STUDY MATERIAL ::
▬▬▬▬▬▬▬▬▬▬

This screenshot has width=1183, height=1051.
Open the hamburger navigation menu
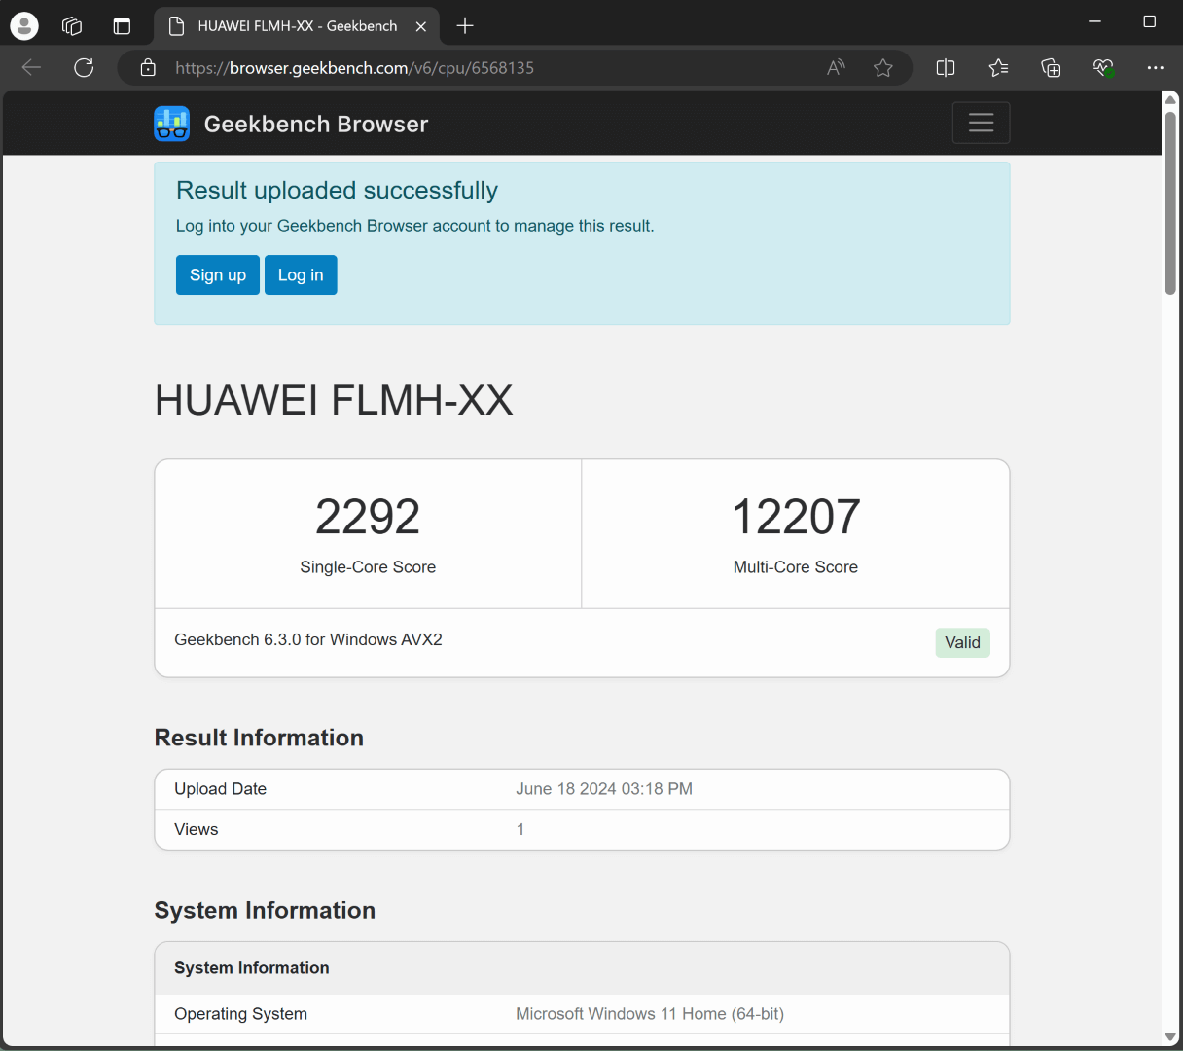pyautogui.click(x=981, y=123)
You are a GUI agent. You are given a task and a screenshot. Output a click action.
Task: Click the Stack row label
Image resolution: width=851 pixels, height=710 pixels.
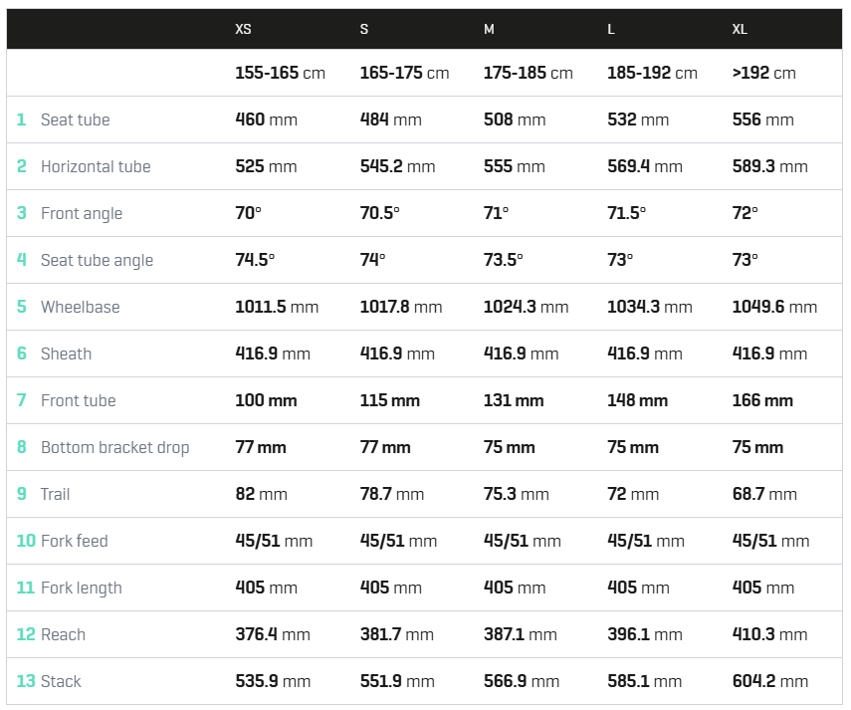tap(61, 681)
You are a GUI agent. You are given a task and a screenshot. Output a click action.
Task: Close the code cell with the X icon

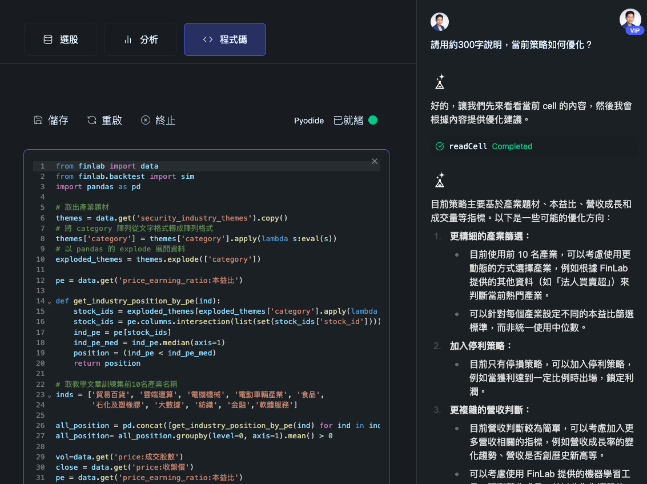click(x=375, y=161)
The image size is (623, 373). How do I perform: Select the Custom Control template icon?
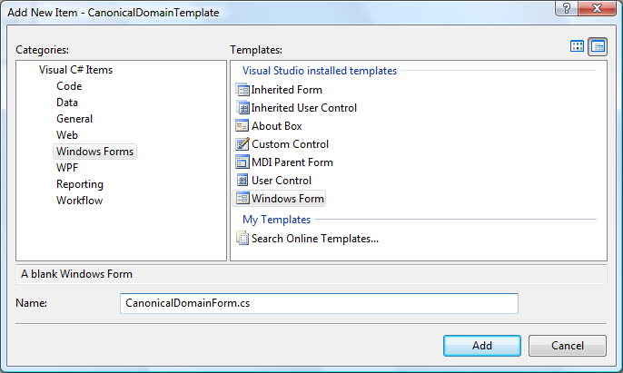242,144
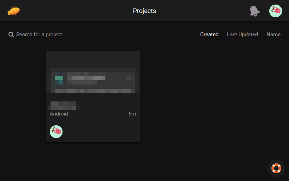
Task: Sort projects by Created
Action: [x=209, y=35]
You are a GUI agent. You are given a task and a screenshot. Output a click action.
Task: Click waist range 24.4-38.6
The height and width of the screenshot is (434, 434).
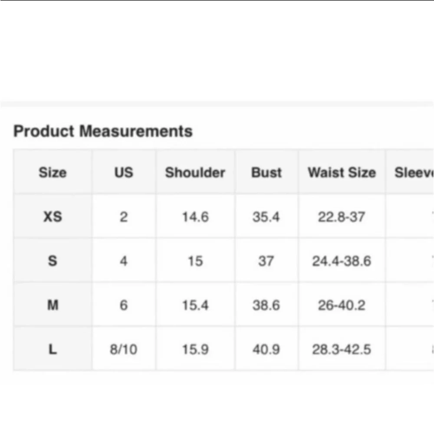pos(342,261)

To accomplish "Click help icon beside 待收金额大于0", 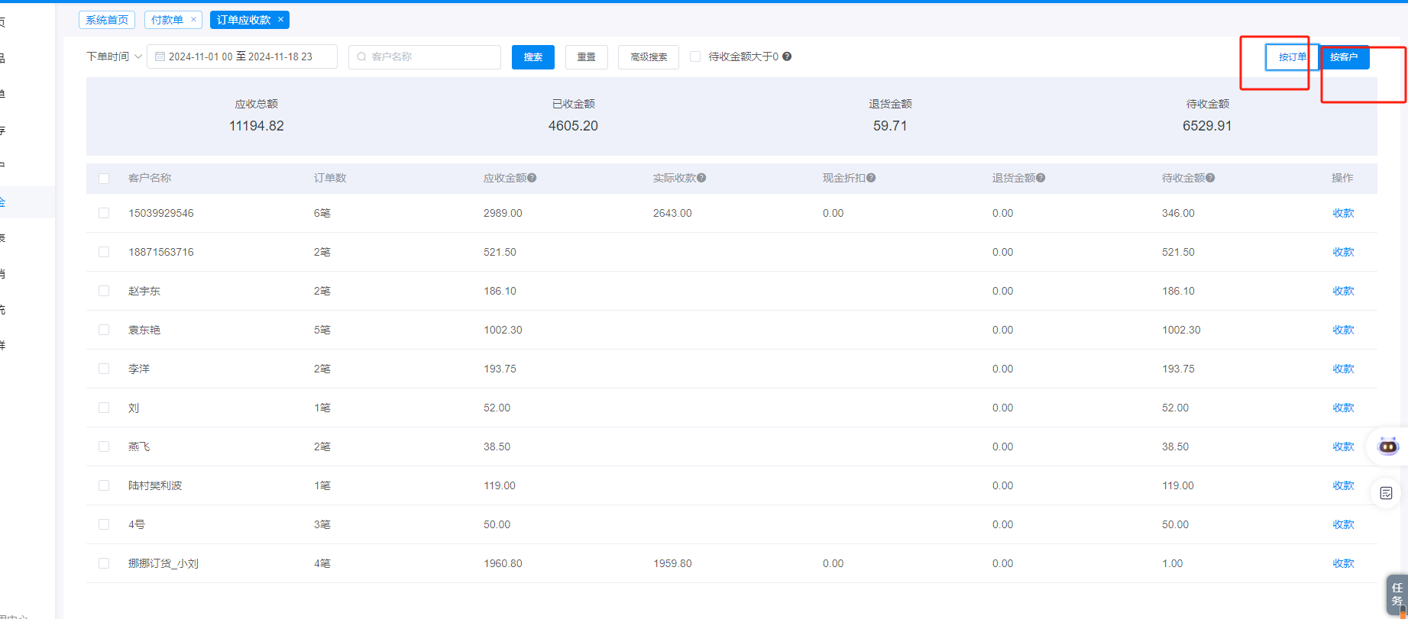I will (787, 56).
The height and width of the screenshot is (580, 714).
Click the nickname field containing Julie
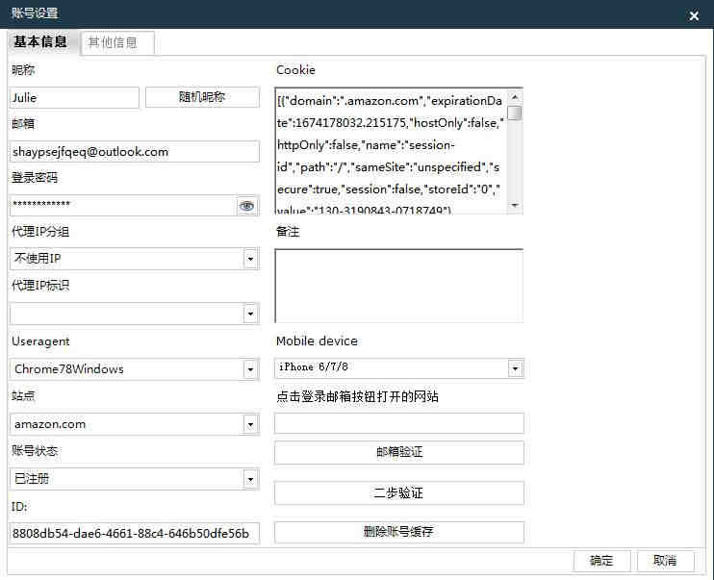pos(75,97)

▬▬▬▬▬▬▬▬▬▬

ACTION ITEM ::
Without any pictures, write out the lines running from the one containing "The height and width of the screenshot is (580, 714)." through the end of the listing above, both included, exactly as given.

SOLVED PROBLEM ::
The height and width of the screenshot is (580, 714).
Click the nickname field containing Julie
pos(75,97)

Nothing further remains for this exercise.